Film cast © FDC / FL

Grigris has lost the use of his left leg. Mimi is mixed-race.  Two characters with two complexes: Mahamat-Saleh Haroun puts people on the edges of society at heart of his film in Competition, three years after Un Homme qui crie (A Screaming Man), which won the Jury Prize in 2010.

 

Film still © RR

When Grigris dances, all eyes are on him. People encourage and applaud him. They forget that he has a paralysed leg. In daily life, his leg is a handicap that draws sidelong glances. One day, Grigris’s uncle falls ill. To save him, the young man starts working for some of Chad’s increasingly numerous petrol traffickers.

“I like to start with documentary material and then journey into the imaginary, which is a place of questioning”. Mahamat-Saleh Haroun was keen to look at the car chases between traffickers and customs men in N’Djamena. In 2011, he met Souleymane Démé, a dancer whose left leg was paralysed. His movements inspired the director: Grigris would bring together two worlds on the edges of society. “The edges of society are a place of adventure, of life in motion as it heads for the centre. Like the movement of rivers that head to the sea, not the other way around,” explains Mahamet-Saleh Haroun.
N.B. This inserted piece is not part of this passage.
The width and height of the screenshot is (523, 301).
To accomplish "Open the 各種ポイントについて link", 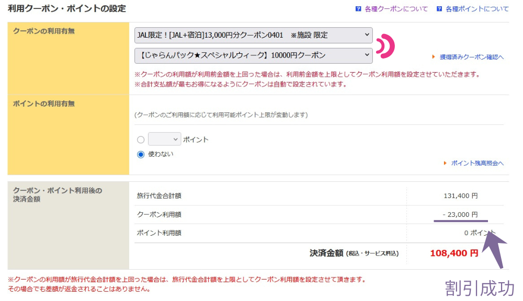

Another character crosses Grigris’s path. “Aren’t you the one who dances in the bars?” Like many people, Mimi has already seen the showman: the night is also the world of this young prostitute who is never without her afro wig. Her occupation and origins make Mimi the bearer of two serious taboos in Chadian society, taboos that Mahamet-Saleh Haroun wants to break with style and realism.

Tarik Khaldi

 

 

SCREENINGS
Wednesday 22nd May / Grand Théâtre Lumière / 4.00 p.m.
Thursday 23rd May / Salle du Soixantième / 2.00 p.m.